• _Exercise goal_: Return, word for word, the line that contains "Instruction: Expand the" and every line after it through the end of the records.

########

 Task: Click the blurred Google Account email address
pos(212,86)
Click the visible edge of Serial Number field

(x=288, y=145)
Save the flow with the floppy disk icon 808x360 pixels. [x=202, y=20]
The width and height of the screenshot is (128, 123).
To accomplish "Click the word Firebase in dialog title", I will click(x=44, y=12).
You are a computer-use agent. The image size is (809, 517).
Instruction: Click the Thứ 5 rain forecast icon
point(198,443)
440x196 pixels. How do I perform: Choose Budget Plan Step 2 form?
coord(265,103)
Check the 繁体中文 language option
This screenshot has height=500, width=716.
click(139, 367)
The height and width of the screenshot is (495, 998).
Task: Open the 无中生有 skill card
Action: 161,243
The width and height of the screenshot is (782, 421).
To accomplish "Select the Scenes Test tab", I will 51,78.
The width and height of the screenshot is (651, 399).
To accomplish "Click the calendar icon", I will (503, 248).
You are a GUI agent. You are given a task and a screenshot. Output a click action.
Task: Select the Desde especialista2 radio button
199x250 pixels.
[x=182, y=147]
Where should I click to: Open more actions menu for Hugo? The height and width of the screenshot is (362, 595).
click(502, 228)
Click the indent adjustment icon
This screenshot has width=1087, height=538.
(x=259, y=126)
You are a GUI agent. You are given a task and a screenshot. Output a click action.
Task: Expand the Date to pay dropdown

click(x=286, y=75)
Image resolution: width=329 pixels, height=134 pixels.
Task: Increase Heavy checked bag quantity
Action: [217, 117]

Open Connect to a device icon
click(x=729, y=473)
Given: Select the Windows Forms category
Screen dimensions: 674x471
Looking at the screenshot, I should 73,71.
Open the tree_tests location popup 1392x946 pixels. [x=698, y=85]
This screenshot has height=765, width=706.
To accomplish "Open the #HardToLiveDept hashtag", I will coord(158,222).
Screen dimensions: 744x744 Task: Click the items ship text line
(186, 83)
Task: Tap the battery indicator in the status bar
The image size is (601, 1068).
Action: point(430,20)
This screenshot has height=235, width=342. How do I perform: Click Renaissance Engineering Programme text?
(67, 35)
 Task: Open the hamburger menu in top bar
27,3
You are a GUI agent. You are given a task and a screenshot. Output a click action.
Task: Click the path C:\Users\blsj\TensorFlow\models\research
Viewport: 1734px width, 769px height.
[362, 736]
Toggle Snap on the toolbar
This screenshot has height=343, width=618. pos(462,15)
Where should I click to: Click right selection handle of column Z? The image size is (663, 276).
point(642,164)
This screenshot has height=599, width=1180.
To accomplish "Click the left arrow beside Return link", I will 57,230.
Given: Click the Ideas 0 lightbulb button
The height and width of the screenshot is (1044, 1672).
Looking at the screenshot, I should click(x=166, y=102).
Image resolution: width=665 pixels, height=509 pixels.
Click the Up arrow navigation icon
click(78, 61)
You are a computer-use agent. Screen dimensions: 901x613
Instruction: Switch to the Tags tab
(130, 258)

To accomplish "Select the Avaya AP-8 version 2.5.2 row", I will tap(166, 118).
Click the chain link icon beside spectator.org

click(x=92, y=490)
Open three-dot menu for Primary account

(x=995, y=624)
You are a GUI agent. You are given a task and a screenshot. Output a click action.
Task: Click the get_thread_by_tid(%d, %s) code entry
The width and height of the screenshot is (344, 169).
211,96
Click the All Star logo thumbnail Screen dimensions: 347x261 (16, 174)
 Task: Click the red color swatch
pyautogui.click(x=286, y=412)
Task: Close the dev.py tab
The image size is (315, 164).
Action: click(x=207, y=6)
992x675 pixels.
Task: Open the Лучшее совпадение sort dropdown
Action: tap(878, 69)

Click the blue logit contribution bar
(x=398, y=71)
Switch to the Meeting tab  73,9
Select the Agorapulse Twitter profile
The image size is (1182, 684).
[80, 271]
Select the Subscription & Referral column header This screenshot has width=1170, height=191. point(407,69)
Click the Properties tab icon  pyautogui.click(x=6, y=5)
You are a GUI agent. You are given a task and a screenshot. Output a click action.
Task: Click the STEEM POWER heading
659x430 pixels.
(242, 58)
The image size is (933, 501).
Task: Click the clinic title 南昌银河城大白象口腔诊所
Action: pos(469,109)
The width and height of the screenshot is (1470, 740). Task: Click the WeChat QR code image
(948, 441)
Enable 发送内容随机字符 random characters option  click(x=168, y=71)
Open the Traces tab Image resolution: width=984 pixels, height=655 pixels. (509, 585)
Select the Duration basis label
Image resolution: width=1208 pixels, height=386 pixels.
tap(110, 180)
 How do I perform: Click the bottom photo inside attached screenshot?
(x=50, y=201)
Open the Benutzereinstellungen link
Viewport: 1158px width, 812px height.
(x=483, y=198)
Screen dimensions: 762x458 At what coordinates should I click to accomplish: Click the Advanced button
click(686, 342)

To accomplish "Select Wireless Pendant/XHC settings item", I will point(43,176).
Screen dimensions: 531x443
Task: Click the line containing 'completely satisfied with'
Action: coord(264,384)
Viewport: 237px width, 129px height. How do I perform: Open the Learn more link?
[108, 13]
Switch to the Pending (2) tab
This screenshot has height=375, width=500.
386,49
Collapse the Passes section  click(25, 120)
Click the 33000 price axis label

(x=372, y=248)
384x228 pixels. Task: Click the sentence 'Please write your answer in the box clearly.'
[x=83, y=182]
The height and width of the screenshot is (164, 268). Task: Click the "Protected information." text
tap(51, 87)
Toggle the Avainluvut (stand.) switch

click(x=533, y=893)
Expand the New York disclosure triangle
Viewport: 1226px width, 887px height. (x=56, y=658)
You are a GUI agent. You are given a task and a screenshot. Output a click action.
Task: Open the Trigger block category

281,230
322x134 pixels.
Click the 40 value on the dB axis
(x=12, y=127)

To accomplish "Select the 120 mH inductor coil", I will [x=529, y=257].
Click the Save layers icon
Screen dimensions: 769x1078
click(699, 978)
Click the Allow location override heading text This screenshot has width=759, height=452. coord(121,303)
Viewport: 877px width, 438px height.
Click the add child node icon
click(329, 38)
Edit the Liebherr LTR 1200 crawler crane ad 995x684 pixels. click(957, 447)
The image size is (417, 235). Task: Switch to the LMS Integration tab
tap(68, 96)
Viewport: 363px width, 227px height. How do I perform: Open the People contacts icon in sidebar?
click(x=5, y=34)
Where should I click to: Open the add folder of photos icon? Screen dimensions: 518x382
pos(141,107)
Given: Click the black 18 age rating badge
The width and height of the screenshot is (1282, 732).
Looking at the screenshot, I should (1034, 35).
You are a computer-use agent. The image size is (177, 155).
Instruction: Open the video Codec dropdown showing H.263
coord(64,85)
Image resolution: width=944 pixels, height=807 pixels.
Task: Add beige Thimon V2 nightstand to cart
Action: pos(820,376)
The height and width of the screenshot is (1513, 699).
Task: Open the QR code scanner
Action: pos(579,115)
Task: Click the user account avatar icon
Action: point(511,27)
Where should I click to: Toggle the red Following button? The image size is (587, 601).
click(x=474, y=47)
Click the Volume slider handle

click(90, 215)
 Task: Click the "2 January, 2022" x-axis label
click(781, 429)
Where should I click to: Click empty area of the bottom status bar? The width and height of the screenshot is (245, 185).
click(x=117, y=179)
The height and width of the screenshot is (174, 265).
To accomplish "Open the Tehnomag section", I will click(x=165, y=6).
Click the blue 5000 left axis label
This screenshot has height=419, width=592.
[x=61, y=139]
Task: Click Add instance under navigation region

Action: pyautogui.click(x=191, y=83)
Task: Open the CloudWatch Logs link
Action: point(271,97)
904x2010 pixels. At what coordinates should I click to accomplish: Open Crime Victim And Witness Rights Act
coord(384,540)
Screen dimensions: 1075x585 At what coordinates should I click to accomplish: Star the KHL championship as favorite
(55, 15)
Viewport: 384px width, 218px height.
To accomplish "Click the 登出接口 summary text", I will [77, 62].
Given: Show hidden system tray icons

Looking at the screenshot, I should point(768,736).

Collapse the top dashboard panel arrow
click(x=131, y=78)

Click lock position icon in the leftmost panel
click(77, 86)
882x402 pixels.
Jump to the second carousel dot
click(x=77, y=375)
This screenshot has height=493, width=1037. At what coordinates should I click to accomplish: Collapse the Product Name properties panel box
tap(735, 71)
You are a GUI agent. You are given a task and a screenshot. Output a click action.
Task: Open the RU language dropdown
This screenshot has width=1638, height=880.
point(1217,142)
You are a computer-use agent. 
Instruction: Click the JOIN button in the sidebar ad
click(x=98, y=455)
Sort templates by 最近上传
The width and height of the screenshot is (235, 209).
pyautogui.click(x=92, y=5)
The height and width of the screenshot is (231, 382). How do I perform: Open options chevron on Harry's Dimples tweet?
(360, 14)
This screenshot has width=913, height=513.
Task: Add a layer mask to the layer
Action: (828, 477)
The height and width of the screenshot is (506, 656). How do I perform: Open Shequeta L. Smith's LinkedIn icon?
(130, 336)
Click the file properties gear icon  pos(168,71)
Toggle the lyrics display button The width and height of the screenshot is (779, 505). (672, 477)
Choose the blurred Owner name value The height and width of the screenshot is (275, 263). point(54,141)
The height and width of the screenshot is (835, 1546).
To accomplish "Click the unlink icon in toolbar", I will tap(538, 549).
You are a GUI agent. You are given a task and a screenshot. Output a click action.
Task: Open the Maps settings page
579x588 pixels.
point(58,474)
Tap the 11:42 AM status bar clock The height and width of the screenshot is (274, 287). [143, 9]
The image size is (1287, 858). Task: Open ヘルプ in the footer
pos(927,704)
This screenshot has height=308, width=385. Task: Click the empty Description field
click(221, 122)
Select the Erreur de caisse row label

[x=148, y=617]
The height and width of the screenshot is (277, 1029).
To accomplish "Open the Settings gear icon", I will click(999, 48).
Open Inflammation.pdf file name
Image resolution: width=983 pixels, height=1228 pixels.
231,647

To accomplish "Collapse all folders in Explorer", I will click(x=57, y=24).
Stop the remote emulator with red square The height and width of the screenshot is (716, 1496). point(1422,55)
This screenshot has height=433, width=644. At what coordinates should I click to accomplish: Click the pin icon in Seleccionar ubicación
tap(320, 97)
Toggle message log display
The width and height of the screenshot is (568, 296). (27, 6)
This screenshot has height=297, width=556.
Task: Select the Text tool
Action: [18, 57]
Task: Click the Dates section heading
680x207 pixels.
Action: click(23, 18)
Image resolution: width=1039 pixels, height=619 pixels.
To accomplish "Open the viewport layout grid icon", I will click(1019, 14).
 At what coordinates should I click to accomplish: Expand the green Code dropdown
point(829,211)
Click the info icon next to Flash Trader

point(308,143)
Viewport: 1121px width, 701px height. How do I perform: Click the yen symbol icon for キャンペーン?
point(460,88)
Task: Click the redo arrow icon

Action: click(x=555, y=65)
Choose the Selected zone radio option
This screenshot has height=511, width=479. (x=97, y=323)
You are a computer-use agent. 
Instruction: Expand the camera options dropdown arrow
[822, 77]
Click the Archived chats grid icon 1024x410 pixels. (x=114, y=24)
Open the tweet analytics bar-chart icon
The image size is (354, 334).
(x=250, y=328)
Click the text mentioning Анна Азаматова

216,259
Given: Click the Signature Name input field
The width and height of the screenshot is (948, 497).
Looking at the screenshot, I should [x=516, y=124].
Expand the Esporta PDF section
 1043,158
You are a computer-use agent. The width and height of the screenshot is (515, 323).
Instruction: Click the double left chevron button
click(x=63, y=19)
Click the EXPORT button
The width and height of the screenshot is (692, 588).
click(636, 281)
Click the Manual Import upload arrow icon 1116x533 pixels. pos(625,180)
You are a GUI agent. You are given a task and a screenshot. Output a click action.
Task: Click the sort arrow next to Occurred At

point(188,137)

########

• _Response to the task_:
Instruction: Expand the camera options dropdown arrow
[822, 77]
Click the Archived chats grid icon 1024x410 pixels. (x=114, y=24)
Open the tweet analytics bar-chart icon
The image size is (354, 334).
(x=250, y=328)
Click the text mentioning Анна Азаматова

216,259
Given: Click the Signature Name input field
The width and height of the screenshot is (948, 497).
Looking at the screenshot, I should [x=516, y=124].
Expand the Esporta PDF section
 1043,158
You are a computer-use agent. The width and height of the screenshot is (515, 323).
Instruction: Click the double left chevron button
click(x=63, y=19)
Click the EXPORT button
The width and height of the screenshot is (692, 588).
click(636, 281)
Click the Manual Import upload arrow icon 1116x533 pixels. pos(625,180)
You are a GUI agent. You are given a task and a screenshot. Output a click action.
Task: Click the sort arrow next to Occurred At

point(188,137)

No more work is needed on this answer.